PEC 12/2022 Pode Abrir Caminho Para Terceiro Mandato de Prefeitos em 2028
Prefeitos Eleitos em 2020 e Reeleitos em 2024 Podem Disputar Novamente em 2028 com a PEC 12/2022 A Proposta de Emenda à Constituição PEC 12/2022, de autoria do senador Oriovisto Guimarães (Podemos-PR), ganhou destaque nacional ao propor uma profunda mudança no sistema eleitoral brasileiro. O texto, que já avançou no Senado, prevê o fim da reeleição para cargos do Executivo, a ampliação dos mandatos para cinco anos e a unificação das eleições a partir de 2034. No entanto, a grande polêmica que mobiliza prefeitos de todo o país é uma regra de transição que pode permitir um terceiro mandato consecutivo para gestores municipais.
A controvérsia surgiu após a apresentação de uma emenda do senador Ciro Nogueira (PP-PI), que determina que prefeitos eleitos em 2020 e reeleitos em 2024 poderão disputar novamente em 2028, mesmo com o fim da reeleição. Se eleitos, esses gestores permaneceriam no cargo até 2034, quando ocorrerá a primeira eleição unificada. Na prática, alguns prefeitos poderiam acumular até 14 anos consecutivos no poder, algo inédito desde a Constituição de 1988 e amplamente debatido por juristas e lideranças políticas.

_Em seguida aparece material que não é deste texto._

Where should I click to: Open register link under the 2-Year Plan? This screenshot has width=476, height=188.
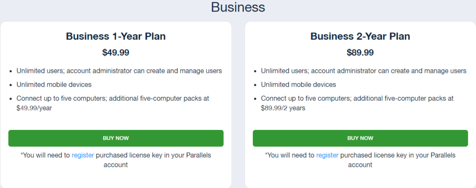point(327,156)
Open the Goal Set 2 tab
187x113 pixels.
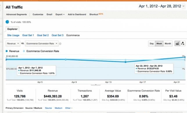pos(43,35)
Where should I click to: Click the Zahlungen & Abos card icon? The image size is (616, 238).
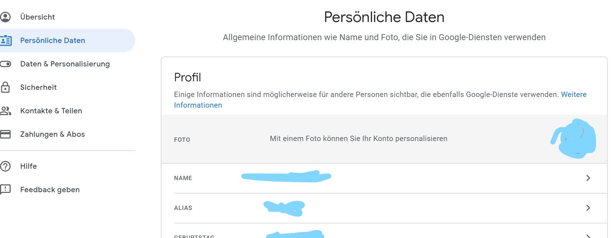tap(6, 134)
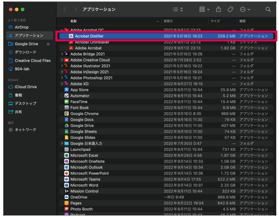Collapse the Adobe Acrobat DC folder
This screenshot has width=279, height=217.
coord(62,30)
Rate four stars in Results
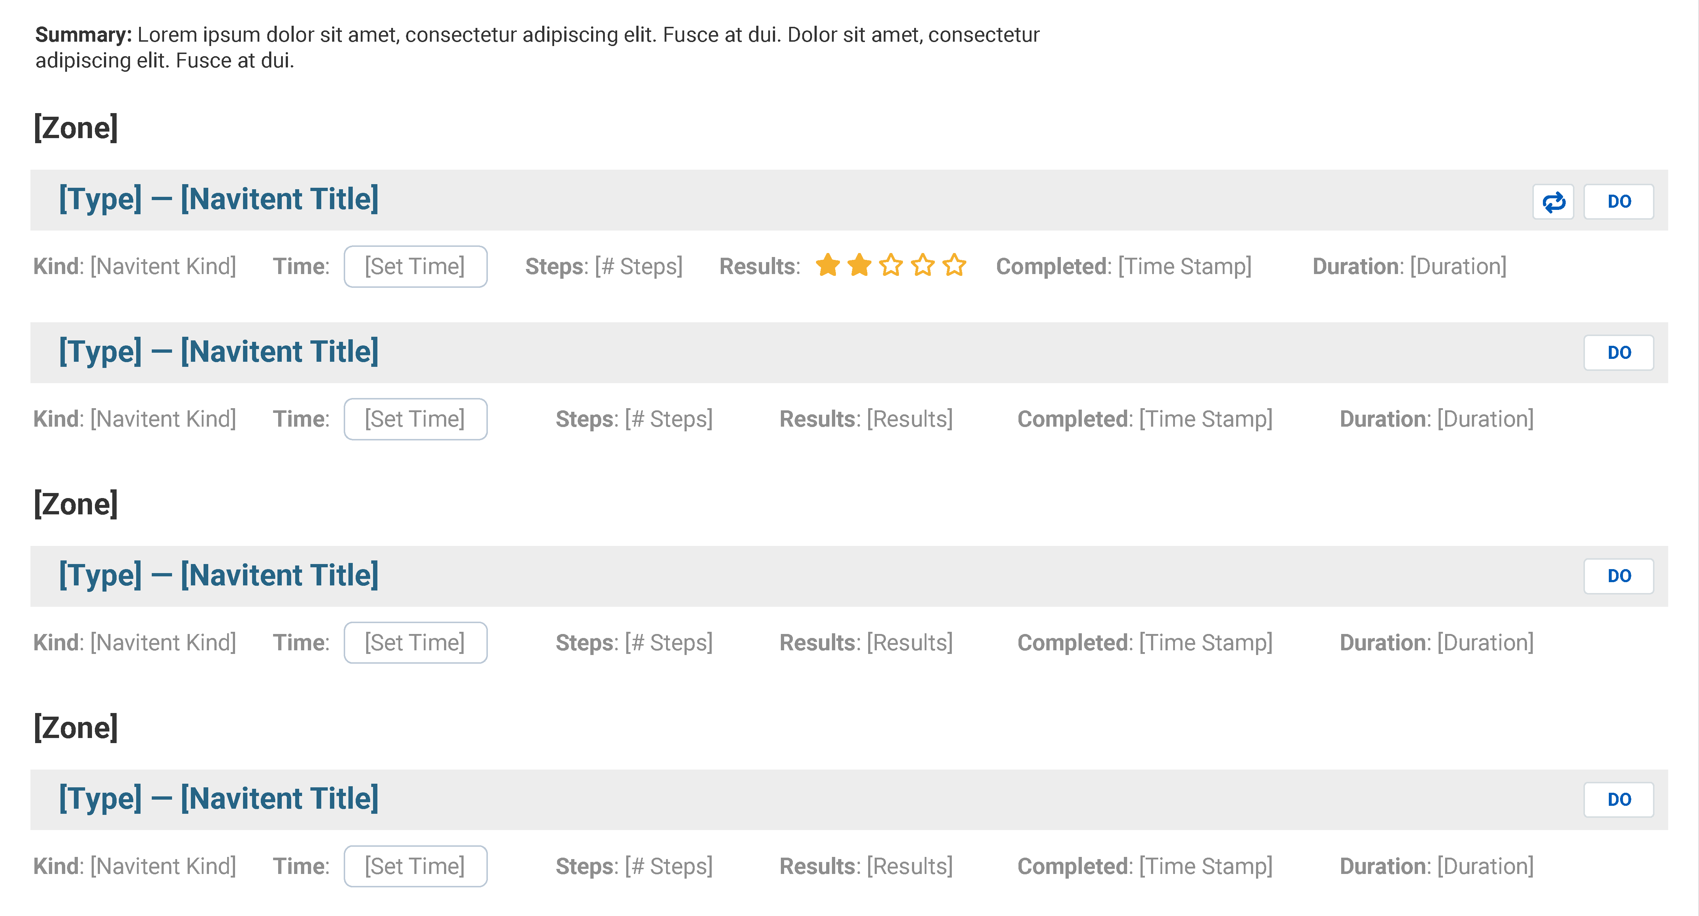1699x916 pixels. pyautogui.click(x=923, y=265)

O texto principal da PEC estabelece três mudanças centrais:
Fim da reeleição para presidente, governadores e prefeitos;
Mandatos de cinco anos para todos os cargos do Executivo;
Unificação das eleições municipais, estaduais e federais a partir de 2034.

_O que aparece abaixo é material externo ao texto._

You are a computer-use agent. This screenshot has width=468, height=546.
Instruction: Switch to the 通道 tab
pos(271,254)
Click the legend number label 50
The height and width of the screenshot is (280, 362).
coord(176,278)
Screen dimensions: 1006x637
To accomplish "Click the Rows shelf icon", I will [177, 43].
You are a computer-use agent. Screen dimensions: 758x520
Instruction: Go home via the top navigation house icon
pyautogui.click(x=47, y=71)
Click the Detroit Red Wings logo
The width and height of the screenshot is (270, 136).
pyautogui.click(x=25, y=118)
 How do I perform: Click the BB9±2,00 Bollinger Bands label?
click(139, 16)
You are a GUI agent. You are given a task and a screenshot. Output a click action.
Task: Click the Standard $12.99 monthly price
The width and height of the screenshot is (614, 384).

Segundo defensores da proposta, a reforma eleitoral busca reduzir custos com campanhas, aumentar a estabilidade política e impedir a utilização da máquina pública em favor de candidatos à reeleição.
A PEC avançou significativamente ao ser aprovada pela Comissão de Constituição e Justiça (CCJ) em 21 de maio de 2025, quando recebeu um substitutivo consolidando as novas regras e a polêmica transição. Desde então, o texto está pronto para votação no plenário, aguardando apenas a definição de uma data para ser apreciado pelos senadores. Contudo, a votação ainda não foi marcada.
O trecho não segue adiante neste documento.